======== Document section

This article was republished with permission from WTOP’s news partners at Maryland Matters. Sign up for Maryland Matters’ free email subscription today.
This content was republished with permission from WTOP’s news partners at Maryland Matters. Sign up for Maryland Matters’ free email subscription today.
The Maryland Senate approved a $58.5 billion budget plan on Friday morning that would increase temporary cash assistance payments, fund the launch of a state paid family leave program, steer an additional $700 million to government construction projects, and provide an estimated $350 million in tax breaks — though lawmakers are still inking a deal on what form the tax relief would take.
“There’s a lot of important things there. We’re really touching a lot of lives,” Senate Budget and Taxation Chair Guy J. Guzzone (D-Howard) said on the Senate floor Friday morning. “…When we put our money to something, when we put our value to something, we’re really saying that that matters to us as a society, as a community.”
The Senate budget plan came together as Maryland continues to project higher-than-expected tax revenues. The Board of Revenue Estimates projected last week that the state’s surplus for this fiscal year and the next is now $7.5 billion.
After finishing much of their budget work for the year, the Senate Budget and Taxation Committee on Monday fenced off more than $1.3 billion in additional spending. Traditionally, when the legislature fences off funding, the governor chooses whether to release that money when the next fiscal year starts on July 1; lawmakers are hoping to reach an agreement with the Hogan administration this year that would cement the additional spending before the legislative session ends on April 11.
Legislators are also negotiating with Gov. Lawrence J. Hogan Jr. (R) and his team on a $350 million allocation for tax relief. The Senate budget plan includes a line item for tax breaks, though details are still being worked out, Guzzone said.
He and Del. Maggie L. McIntosh (D-Baltimore City), the chair of the House Appropriations Committee, both reiterated their commitment to a negotiated tax relief plan.
“There is absolutely a desire in both the houses and the administration to do that. We’re still in conversation. We’re getting much closer to a decision,” McIntosh said.
Ahead of Friday’s final vote on the Senate budget plan, Guzzone highlighted other targeted funding in the budget plan, including an additional $104.8 million increase in payments to nursing home and behavioral health care providers; an $800 million allocation to the Blueprint for Maryland’s Future Fund to support education reform; an additional $30 million for rental housing assistance to bring the total in the budget to $90 million; $5 million to support the launch of a new 9-8-8 statewide crisis line; and a multimillion-dollar economic development plan for Western Maryland.

================

■ Work order 1:
Answer these questions using the article on the Maryland Senate budget plan:
(a) What is the total size of the budget plan the Senate approved?
(b) What surplus did the Board of Revenue Estimates project for this fiscal year and the next?
(c) How much money does the plan provide to launch the new 9-8-8 statewide crisis line?
■ Work order 2: In the article on the Maryland Senate budget plan, condense the paragraph beginning "After finishing much of their budget work" into a short bulleted list that keeps its main facts.
■ Work order 3: Carry on writing the article on the Maryland Senate budget plan, starting after its last paragraph.

======== Raw data

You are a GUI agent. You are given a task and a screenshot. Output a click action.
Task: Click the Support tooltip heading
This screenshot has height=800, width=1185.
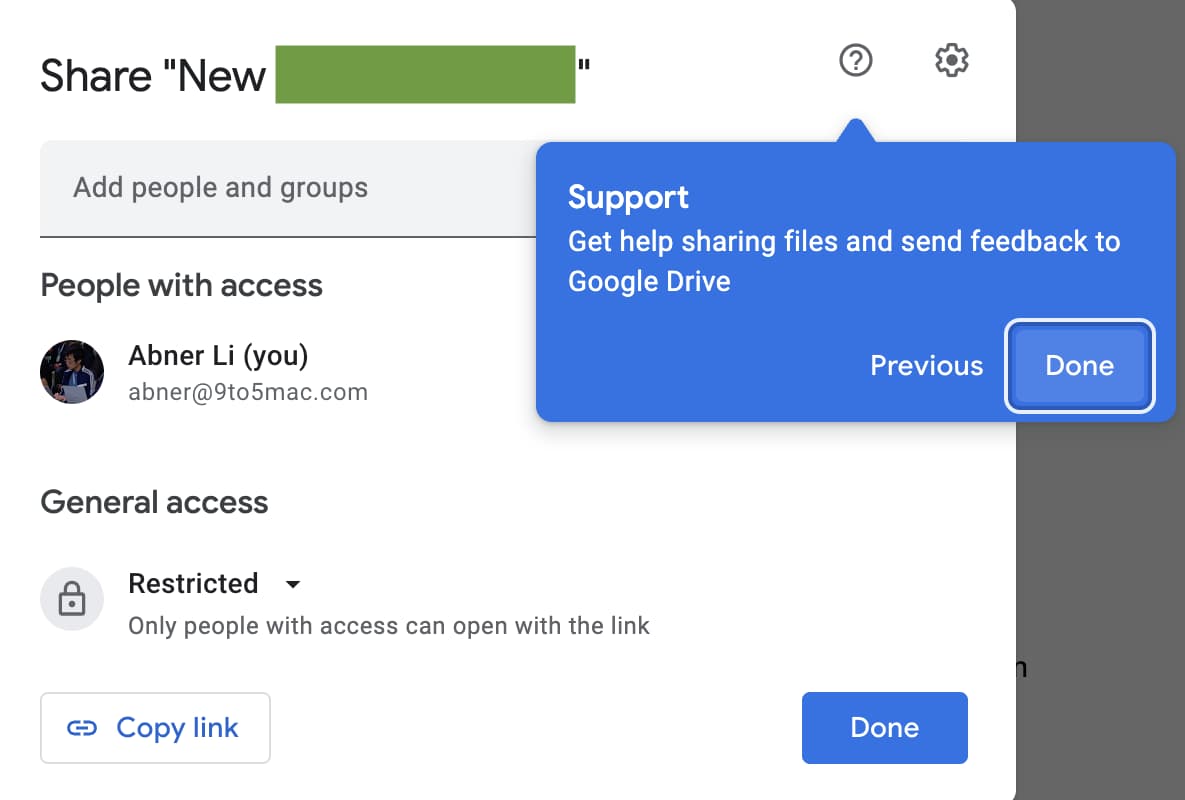628,197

================

■ Expected output 1:
(a) $58.5 billion.
(b) $7.5 billion.
(c) $5 million.

■ Expected output 2:
- On Monday, after finishing much of its budget work, the Senate Budget and Taxation Committee fenced off more than $1.3 billion in additional spending.
- Traditionally, the governor decides whether to release fenced-off funds when the next fiscal year starts on July 1.
- This year, lawmakers hope to reach an agreement with the Hogan administration that would cement the additional spending before the session ends on April 11.

■ Expected output 3:
“We’re taking, I believe, the right steps … to make sure we’re doing the right things for today and helping the people who need it the most right now, and setting ourselves up for the future so we continue to be successful as a state,” Guzzone said. “This is, I believe, very much a reflection of our values.”
Other details from the Senate budget plan include:
- Changing the way nearly $45.9 million in Hogan’s Re-Fund the Police Initiative is allocated. The governor proposed increasing the State Aid for Police Protection Program by 50% in October, which would have included an $8 million appropriation to Baltimore City. “However, the manner proposed for awarding those funds does not reflect a distribution in line with where the highest instances of violent crime are occurring across the State,” the committee narrative explains. Instead, lawmakers want the funding distributed local jurisdictions in proportion to the number of reported violent crimes in the state’s official annual crime report. The amendment is expected to steer dramatically more funding to the city.
- Restricting $500,000 from the Maryland Department of Health until a report is completed to address concerns about staffing and accreditation at the Office of the Chief Medical Examiner and details on federal assistance the state received to clear an autopsy backlog.
- Requiring the Hogan administration to issue reports on how several state agencies used federal stimulus funding.
The budget also includes a shift, proposed by Hogan in a supplemental budget earlier this week, of $100 million from the general fund to offset the effect of a 30-day gas tax holiday on the Transportation Trust Fund, Chesapeake Bay Trust Fund and Waterway Improvement Fund.
On Friday afternoon, the House Appropriations Committee was already at work adding their own amendments to the Senate budget plan. While passing a bill that is very similar, the House did include additional fenced-off funding, including $46.5 million to help state agencies implement cannabis reform policies in the future, $6 million to fund local health departments and domestic violence centers, and $3.5 million to support clinical training for health care professionals who lack training to offer abortion services in Maryland.